Florida summers consist of scattered showers and unbearable heat. While a properly working air conditioner can solve one of those problems, is it safe to have it running during the other? Rain is inevitable, but sometimes summer storms are here and gone before you even realize they’ve occurred. Are you supposed to protect your outdoor unit from rain? How does rain impact your HVAC system, and what happens during hurricanes?
How Does Rain Affect Your Air Conditioner?
How your unit is affected by weather is dependent on the type of weather your home is experiencing. Normal rain showers that have a tendency to come and go in the Florida summer months are typically safe for your indoor and — more importantly — outdoor unit. The outdoor — also known as condenser — unit lives on a cement slab that raises it off the ground and is made by components that won’t rust or deteriorate from moisture. In some cases, rain can actually help you maintain your condenser unit by washing away dirt or dust that have collected on the coils.
Storms that involve thunder and lightning produce greater risks for your systems because lightning can strike your HVAC unit and cause damage to its components. The most common part to break is the outdoor unit’s compressor, which becomes damaged when lightning causes a power surge in your home.

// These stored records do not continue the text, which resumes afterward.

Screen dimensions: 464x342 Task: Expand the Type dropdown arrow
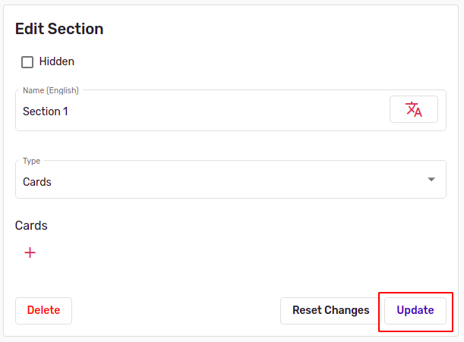click(431, 180)
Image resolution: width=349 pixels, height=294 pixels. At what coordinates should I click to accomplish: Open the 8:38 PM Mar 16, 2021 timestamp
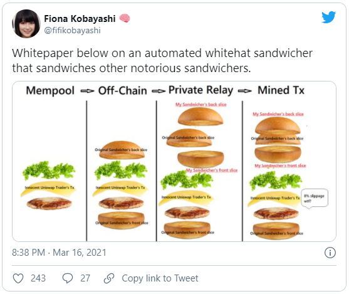59,253
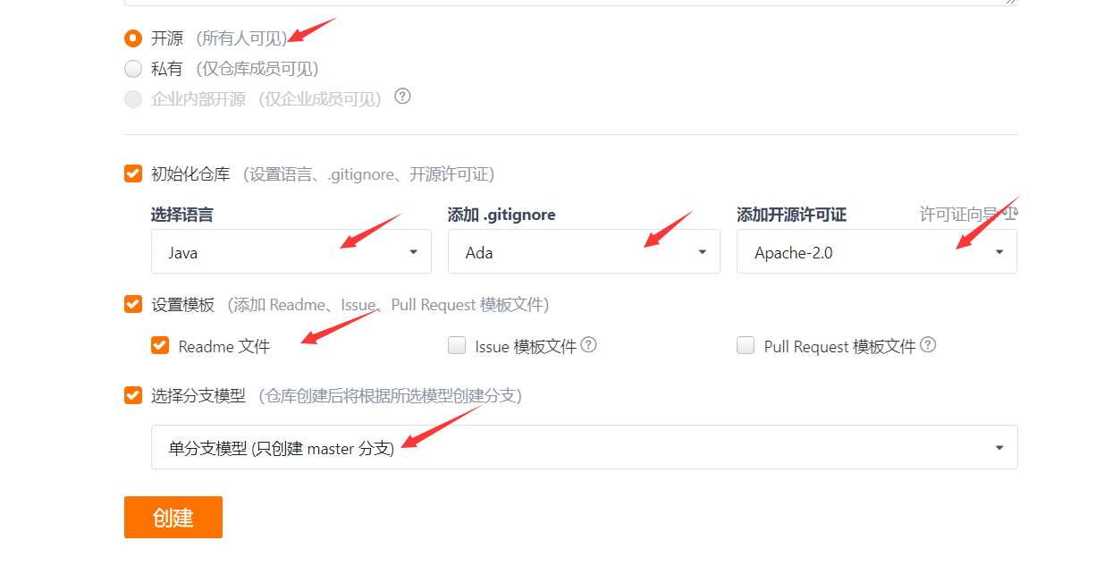Screen dimensions: 1113x566
Task: Open the 单分支模型 branch dropdown
Action: [585, 447]
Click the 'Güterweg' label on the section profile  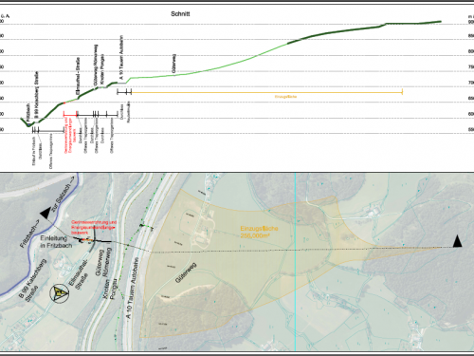coord(173,64)
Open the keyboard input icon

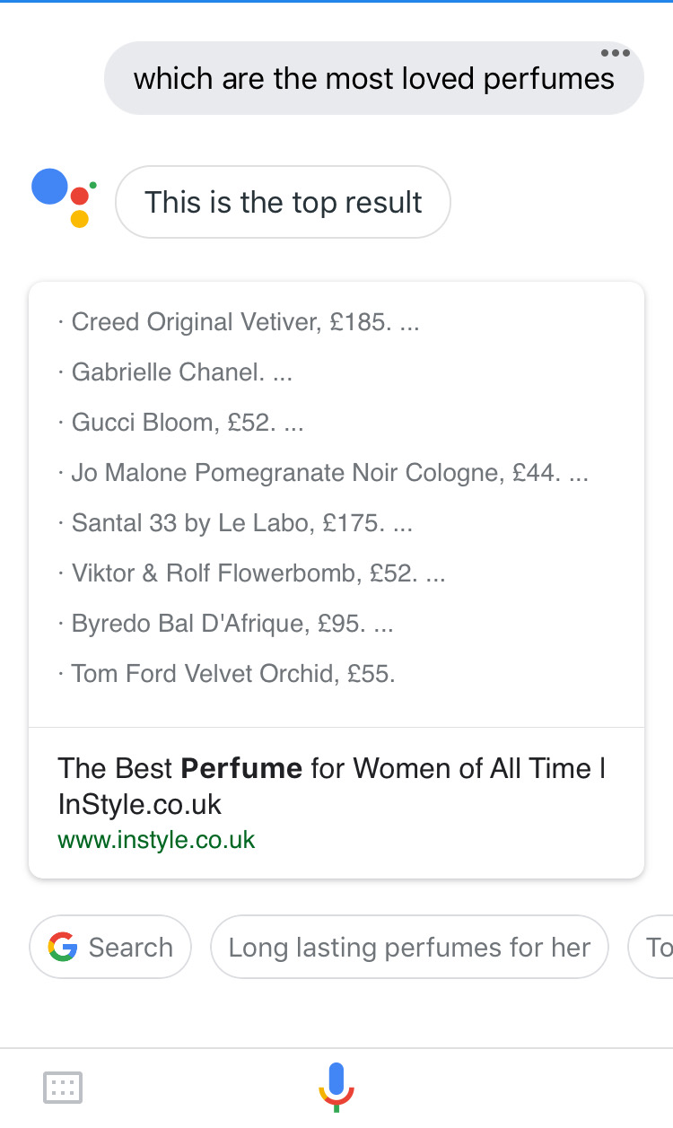click(63, 1088)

Hurricanes are a common occurrence in Florida – especially during peak season in September. They typically bring flooding, strong winds, and debris damage to your condenser unit. The cement slab should help your unit stay dry from floodwaters, but what can you do about strong wind and debris?
How Can You Protect Your AC Unit During Heavy Storms?
Whether heavy storms with thunder and lightning are rolling through, or a hurricane is making its way toward your home, you should follow these steps to keep your indoor and — more importantly — outdoor unit protected:
1. Turn off your AC unit.
Even when your AC unit is turned off at the thermostat, you’ll still have electricity going to your unit. Shut off your AC at the control panel to ensure no electricity is still running to your HVAC system.
2. Cover your outdoor unit during a hurricane.
Typically, you would never want to cover your outdoor unit. But, during a hurricane, it’s necessary to protect the condenser from flying debris. Using plywood or other strong materials, create a cover for your outdoor unit so that no debris — including sticks, building materials, or other hard objects — can dent or damage it.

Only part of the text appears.